Impfkommission und Schutz vor Corona-Neuinfektionen

28. Januar 2021 Bremische Bürgerschaft (Landtag)

Rede zur Mitteilung des Senats vom 26/28. Januar 2021 zur Senatsmitteilung

Mit dem vorliegenden Ausführungsgesetz ist beabsichtigt, eine Bremer Impfkommission ins Leben zu rufen mit dem Ziel, ein Verfahren zu etablieren, um Härtefälle innerhalb der Impfpriorisierung rechtssicher zu behandeln. Denn der begrenzte Impfstoff muss auch innerhalb der jetzt nacheinander abgearbeiteten Kategorien noch einmal priorisiert werden. Für dieses Verfahren soll eine Impfkommission eingerichtet werden, unter Beteiligung der Präsidentin der Ärztekammer Bremen, der Leitung der Impfzentren Bremerhaven und Bremen sowie einer Medizinethikerin/eines Medizinethikers und einer Person mit der Befähigung zum Richteramt.

Es soll fortan für Menschen in besonderen gesundheitlichen Situationen möglich sein, eine vorgezogene Impfung zu beantragen. Die Kommission ist ein kluger und notwendiger Schritt, um zielgenau Einzelfälle zu berücksichtigen, deren legitime Anliegen nur durch das genaue Hinschauen aufgelöst werden können. Es ist dabei klar, dass dies keine Infragestellung der bundeseinheitlichen Rahmensetzung ist, sondern vielmehr eine Schärfung der Kategorien innerhalb dieser Priorisierung, um besonders Einzelschicksalen gerecht zu werden.

Die Kommission wird den Anspruch erfüllen müssen, unverzüglich zu bescheiden. Die Entscheidung am Ende wird durch die Senatorin getroffen, Grundlage für die Entscheidung ist aber die Empfehlung. Das schafft Transparenz, sichert Fachlichkeit ab und schafft nicht zuletzt Rechtssicherheit.

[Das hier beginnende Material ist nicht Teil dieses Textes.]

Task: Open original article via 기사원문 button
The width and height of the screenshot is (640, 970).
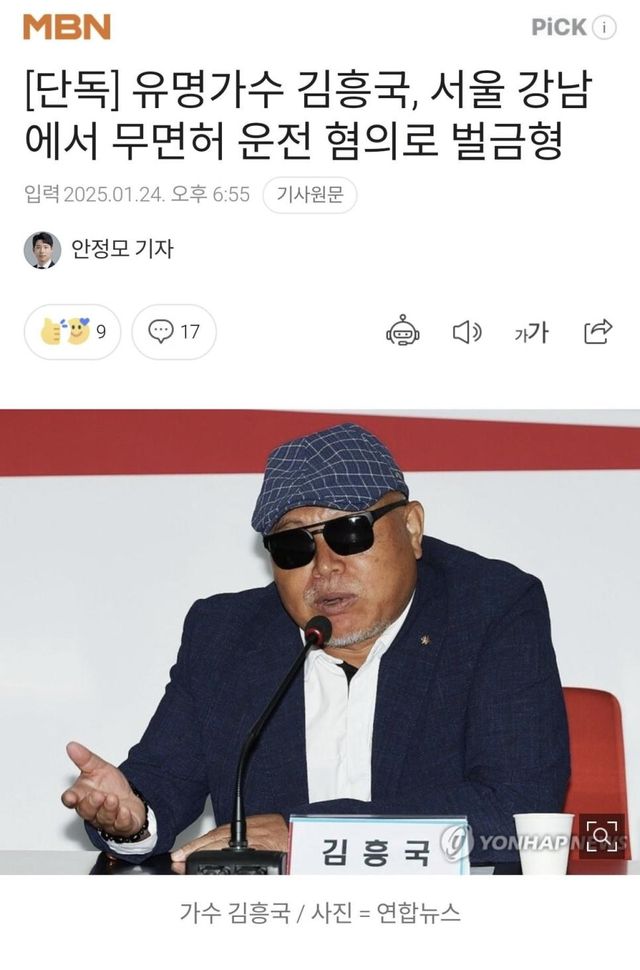Action: click(x=310, y=195)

Zu den Veränderungen im Rahmen der Rechtsverordnung: Die Corona-Verordnung wird in drei Punkten angepasst,

  1. wird das Tragen der Maske an den Orten, an denen sie jetzt schon geregelt wird, konkretisiert auf das Tragen von sog. OP- oder FFP2-Masken; für die Unter-15-Jährigen bleiben die sog. stofflichen Barrieren zulässig.
  2. wird genauer gefasst, dass die Regelungslücke in Bezug auf die körpernahen Dienstleistungen geschlossen wird. Selbstverständlich war es nicht das Ziel, das Frisieren zu Hause zu ermöglichen, während im Salon das Frisieren verboten ist, so dass diese Regelung nun ausgeweitet wird auf die Dienstleistung und nicht auf die Dienststätte.
  3. wird die Regelung zu den Einrichtungen der Tagespflege ergänzt durch einen Querverweis auf die Regelungen des RKI, so dass man nicht immer diese Regelungen anpassen muss, sondern hier einfach über Querverweise die Empfehlung klarstellt.